Enhancing Healthcare Team Outcomes

In the United States, hypertension is one of the most common reasons for atherosclerotic cardiovascular disease (ASCVD)-related deaths.[33] Calcium channel blockers are widely used in the management of hypertension. An interprofessional healthcare team is the optimal means to successfully manage patients treated with dihydropyridine calcium channel blockers such as nisoldipine to address indicated pathologies.

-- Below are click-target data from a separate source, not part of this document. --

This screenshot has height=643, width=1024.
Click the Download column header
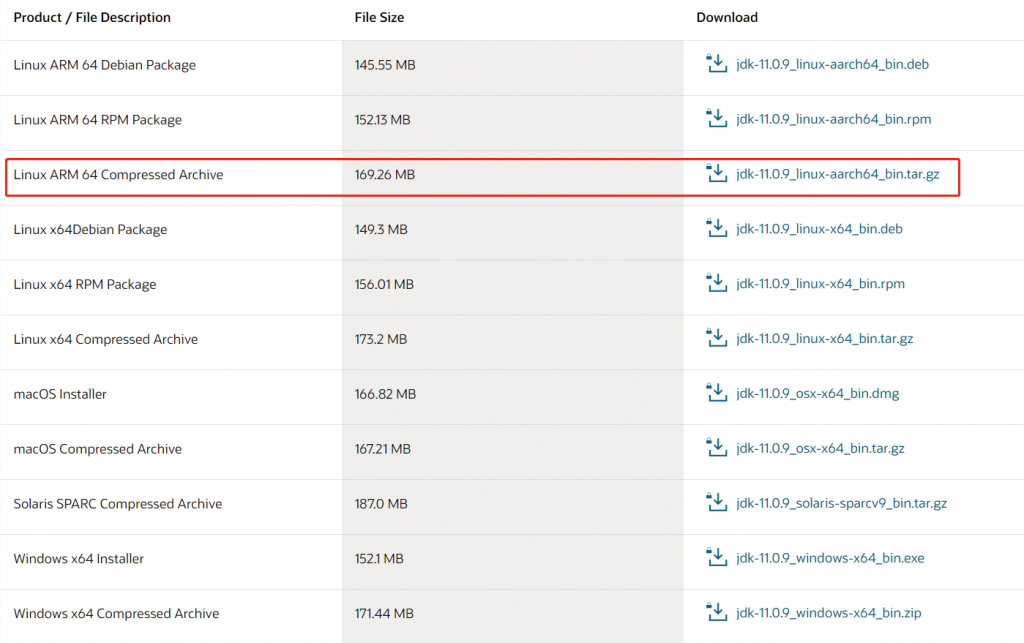(727, 18)
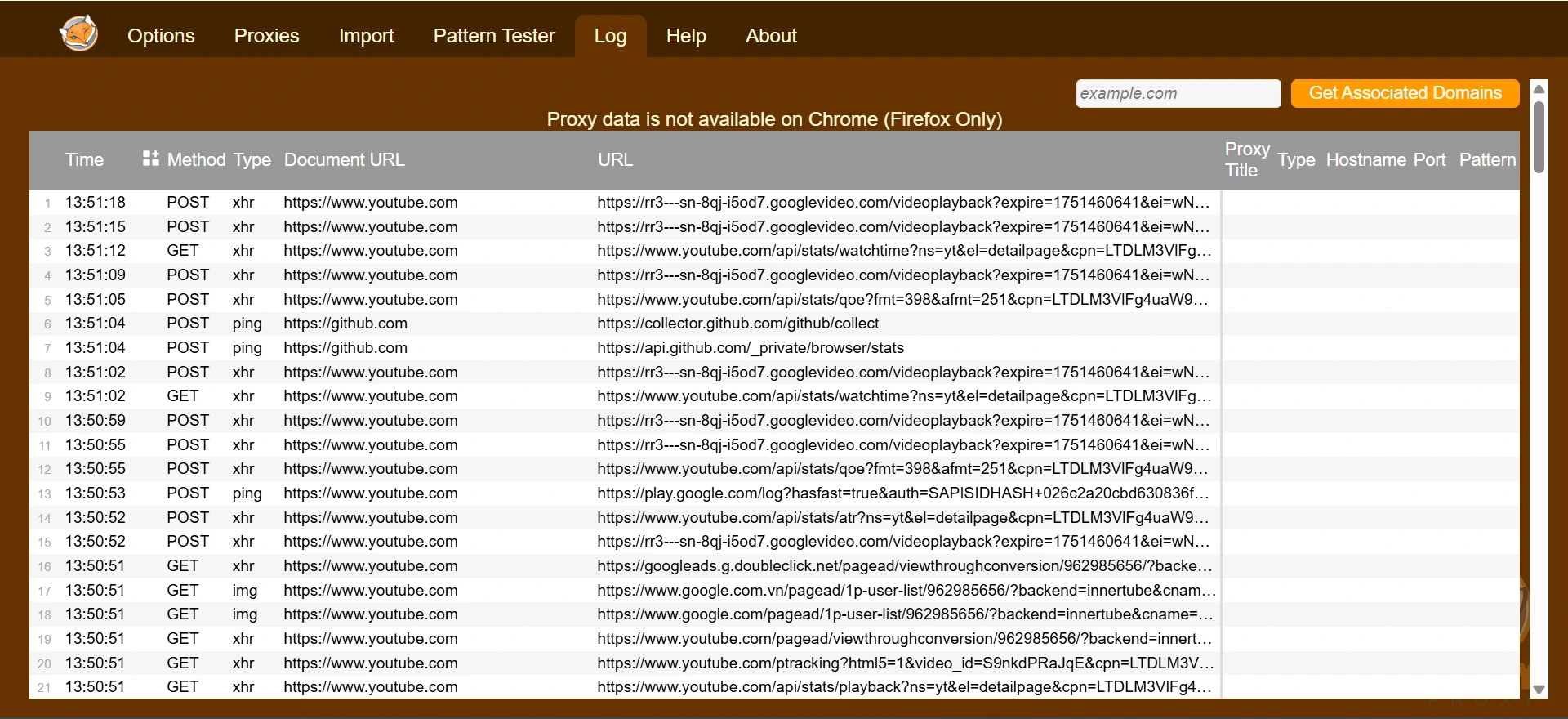Image resolution: width=1568 pixels, height=719 pixels.
Task: Select the Log tab
Action: 610,36
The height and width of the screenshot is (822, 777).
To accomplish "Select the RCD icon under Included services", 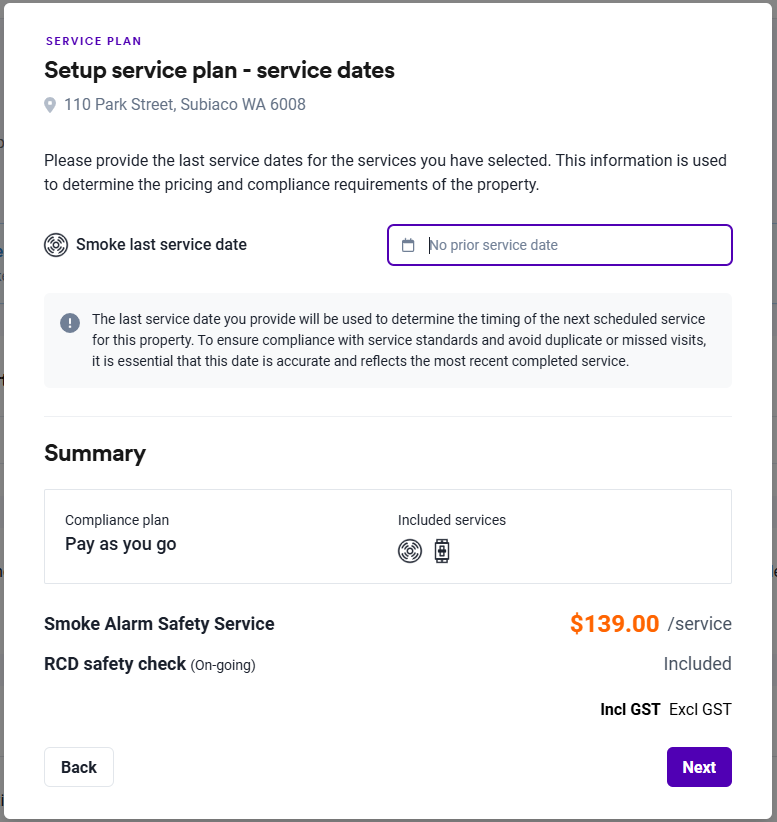I will click(442, 551).
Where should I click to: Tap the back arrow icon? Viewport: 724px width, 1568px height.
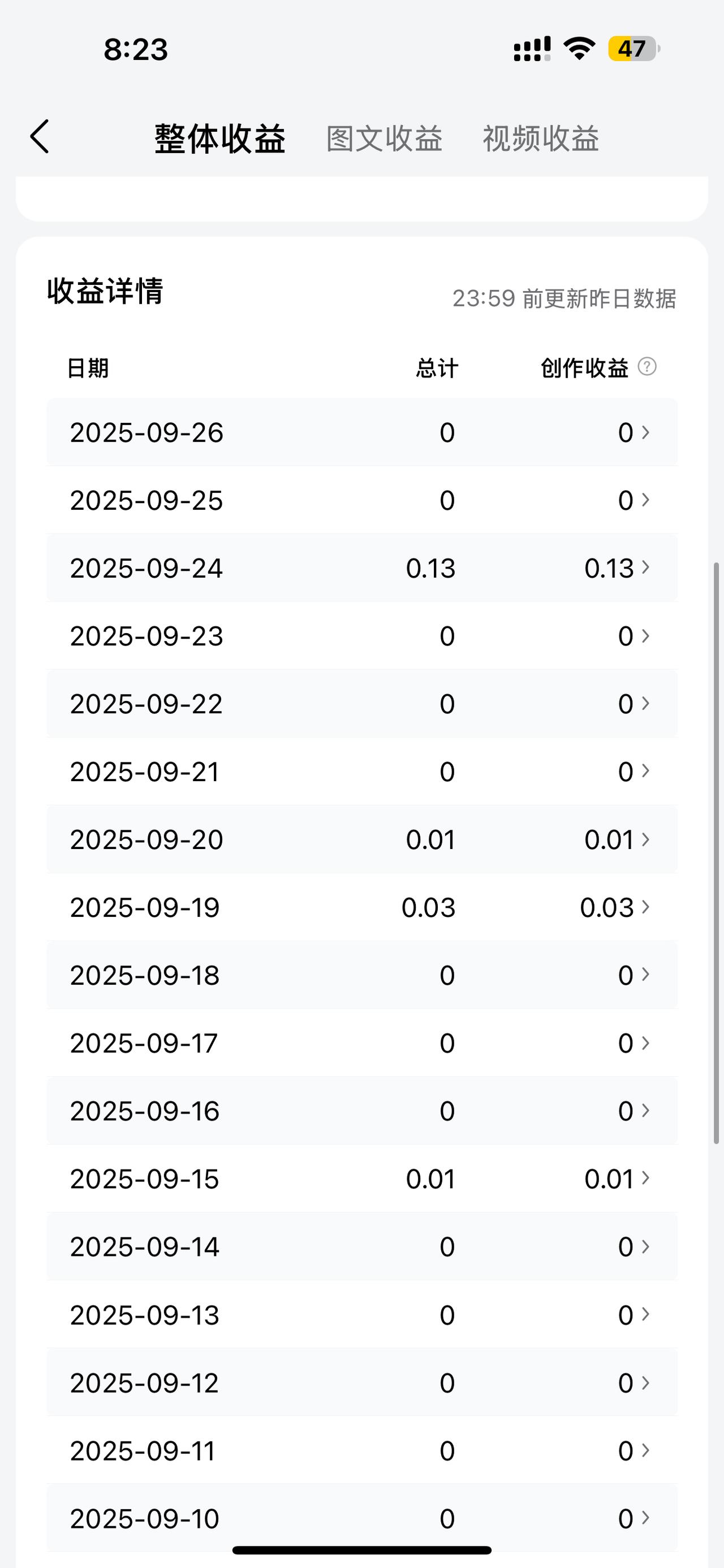pyautogui.click(x=40, y=136)
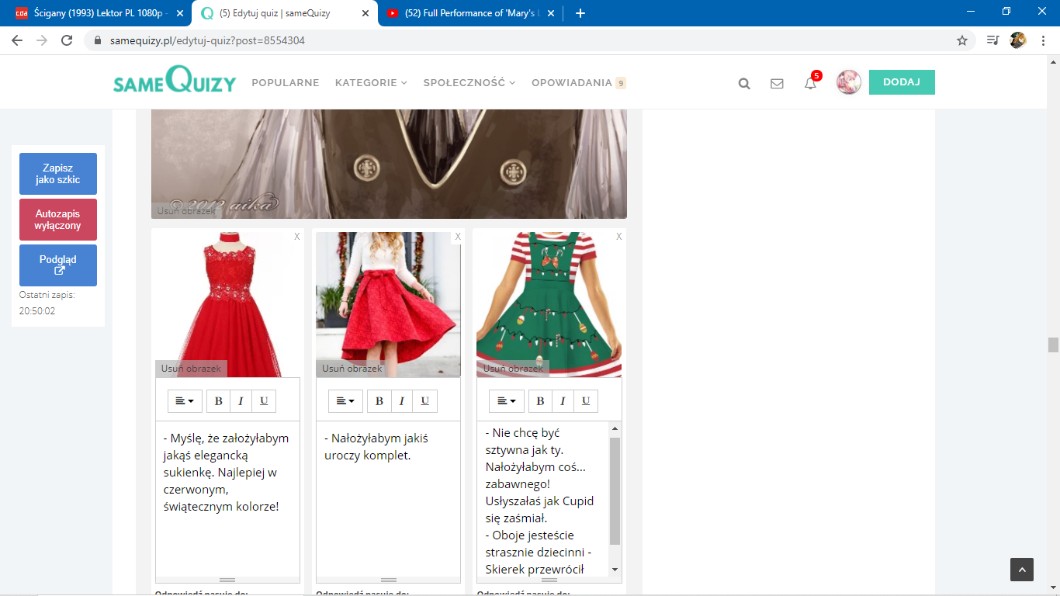This screenshot has height=596, width=1060.
Task: Click the user profile avatar
Action: (x=848, y=83)
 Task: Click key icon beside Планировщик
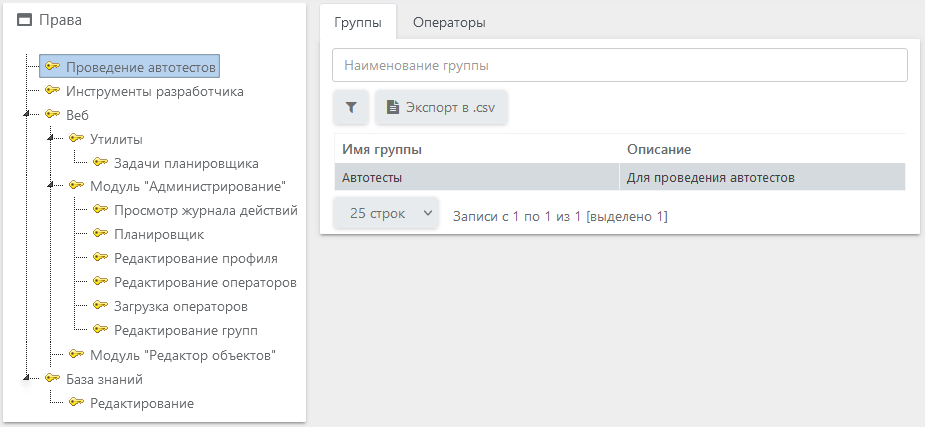tap(100, 234)
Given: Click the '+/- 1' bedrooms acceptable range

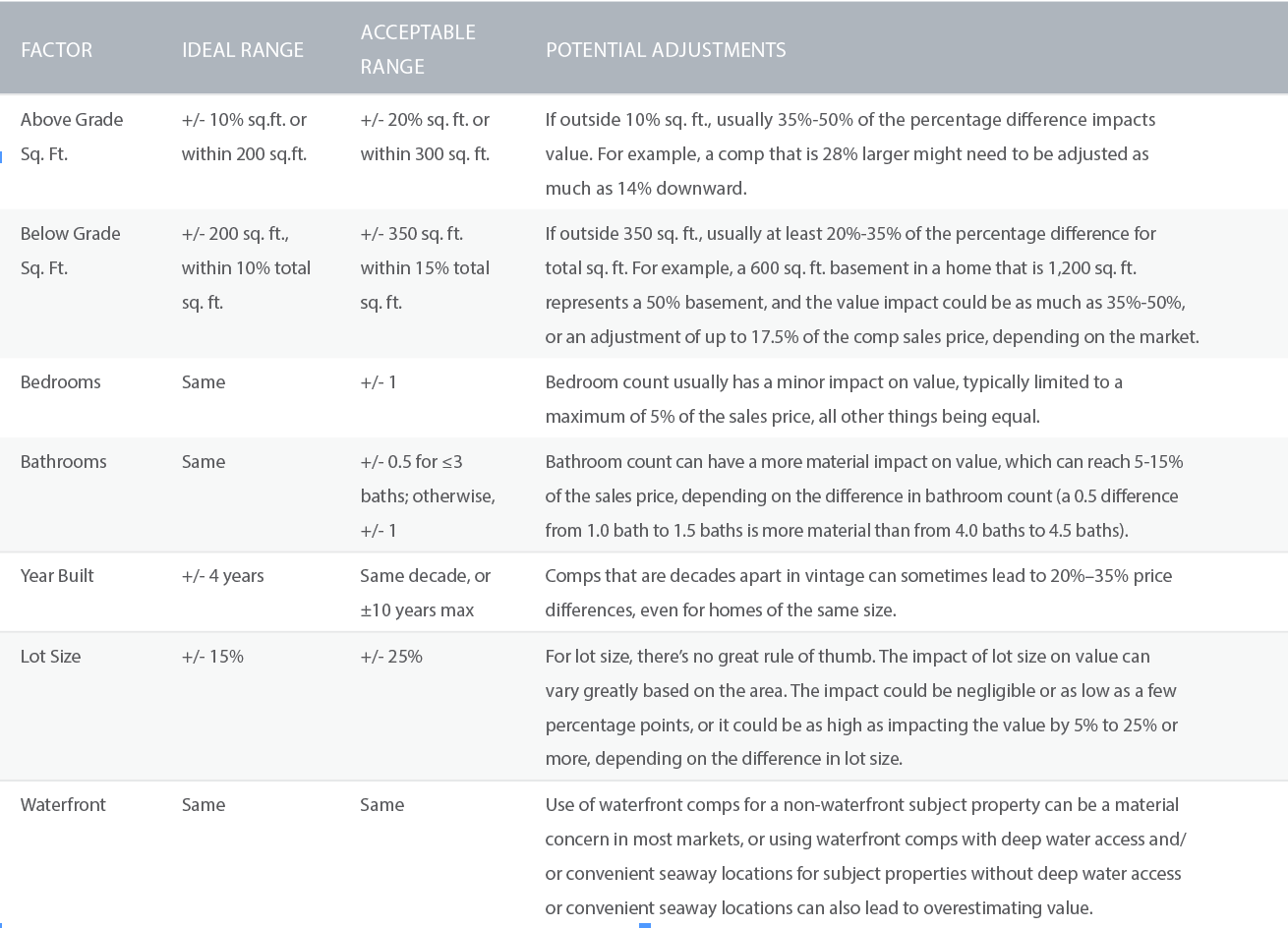Looking at the screenshot, I should [x=379, y=381].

Providers must be knowledgeable regarding the symptoms of toxicity. A team of physicians, advanced practice practitioners, nurses, laboratory technicians, pharmacists, and other healthcare professionals is necessary to optimize care to improve clinical outcomes in overdose cases. Pharmacists should provide accurate information regarding administering glucagon, insulin, and vasopressor therapy. A toxicologist consult should also take place when indicated. Cardiologists, intensivists, and the emergency team may be involved in managing a patient further, as many of these cases require further interventional management during the hospital course, including maintenance of an airway. By coordinating care, a patient on nisoldipine experiencing toxicity or adverse symptoms can be successfully managed.

Interprofessional team dynamics will also serve to prevent adverse reactions to nisoldipine. The prescriber can consult a pharmacist to verify dosing and check the medication record for potential drug interactions. Nurses can perform the necessary monitoring at follow-up visits and help determine patient compliance and treatment effectiveness, informing the prescriber and making recommendations as appropriate. The pharmacist and nursing should promptly alert the prescriber to any concerns so medication adjustments (dosing or agent selection) can improve patient outcomes.